_About this exercise_
Reproduce every entry that follows word for word, but omit the images.

◆ ◆ ◆

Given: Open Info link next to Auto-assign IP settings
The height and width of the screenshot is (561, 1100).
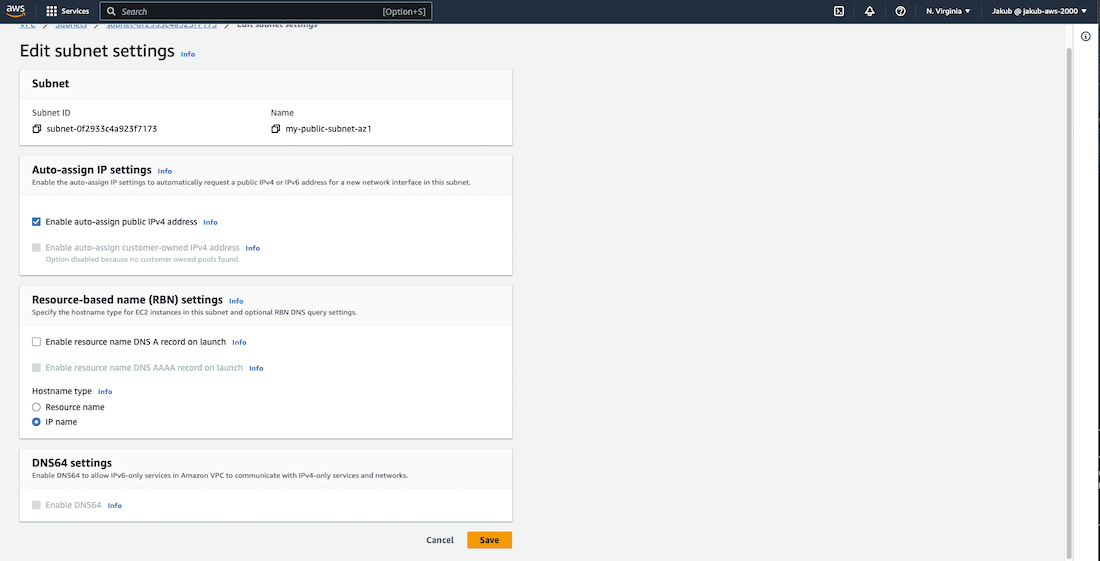Looking at the screenshot, I should click(165, 171).
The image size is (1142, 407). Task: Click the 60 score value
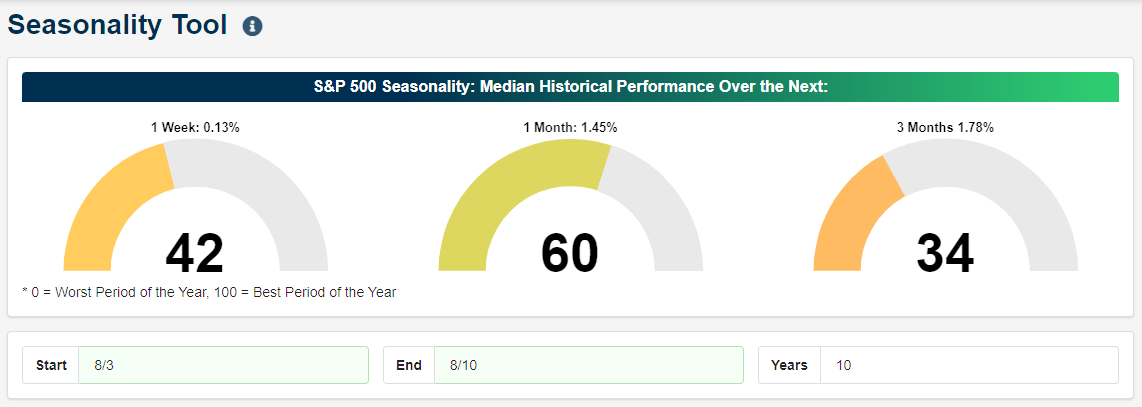[x=570, y=253]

◆ ◆ ◆

_Output for this exercise_
Given: Open Info link next to Auto-assign IP settings
The height and width of the screenshot is (561, 1100).
Looking at the screenshot, I should click(165, 171).
The image size is (1142, 407). Task: Click the 60 score value
[x=570, y=253]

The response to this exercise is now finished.